● Task instructions:
1. Answer these questions about the step-family essay, each on its own line:
(a) How old was the writer when her parents separated?
(b) What did the spare bedroom become when Karen moved in?
(c) Where did Ashley and Susanna go skiing every year?
2. Retype the step-family essay from "Family & Education" to "like it or not.".
3. In one to three sentences, explain why the writer's family went to Scotland every year, according to the step-family essay.

● Source passage:

★ ★ ★

Family & Education

A package deal that taught me so much

Being part of a step-family was a source of joy and wisdom for Claire Calman


When your family morphs into a step-family, it’s a package deal. While the grown-ups get to choose their new partner, the children acquire not just a step-parent but a whole new set of relatives — whether they like it or not.

My parents separated when I was just two, and four years later, my dad met Karen, a talented artist who was six foot tall with flaming red hair. She made copper-plate etchings, and when she moved in with my dad, the spare bedroom became her studio for etching. Laid out were shallow trays of turquoise-blue acid we were forbidden to touch — like treacherous swimming-pools.

Our ‘package deal’ included Karen’s two children from her first marriage, Ashley and Susanna. At first, they seemed like an entirely different species. They were tall, golden-haired, athletic, fearless, Aryan-looking — Elves to our Hobbits (we are short, dark, hairy).

They went skiing in Verbier every year with their dad. We went to Scotland every year with our mum — not to ski but to see our grandparents, play in their big suburban garden, eat ‘High Tea’, and ingest as much sugar as possible, in the form of Tunnock’s ‘Snowballs’, Scottish vanilla tablet, and my granny’s drop scones (Scotch pancakes).

★ ★ ★

● Collected material:
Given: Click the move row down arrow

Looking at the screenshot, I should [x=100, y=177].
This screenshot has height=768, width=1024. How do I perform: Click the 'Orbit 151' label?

★ ★ ★

● The solutions:
1.
(a) Two.
(b) Karen's studio for etching.
(c) Verbier.

2.
Family & Education

A package deal that taught me so much

Being part of a step-family was a source of joy and wisdom for Claire Calman


When your family morphs into a step-family, it’s a package deal. While the grown-ups get to choose their new partner, the children acquire not just a step-parent but a whole new set of relatives — whether they like it or not.

3. They went with their mum to see their grandparents, not to ski. While there, they played in the grandparents' big suburban garden, ate "High Tea," and ate as much sugar as possible, including Tunnock's "Snowballs," Scottish vanilla tablet, and the writer's granny's drop scones.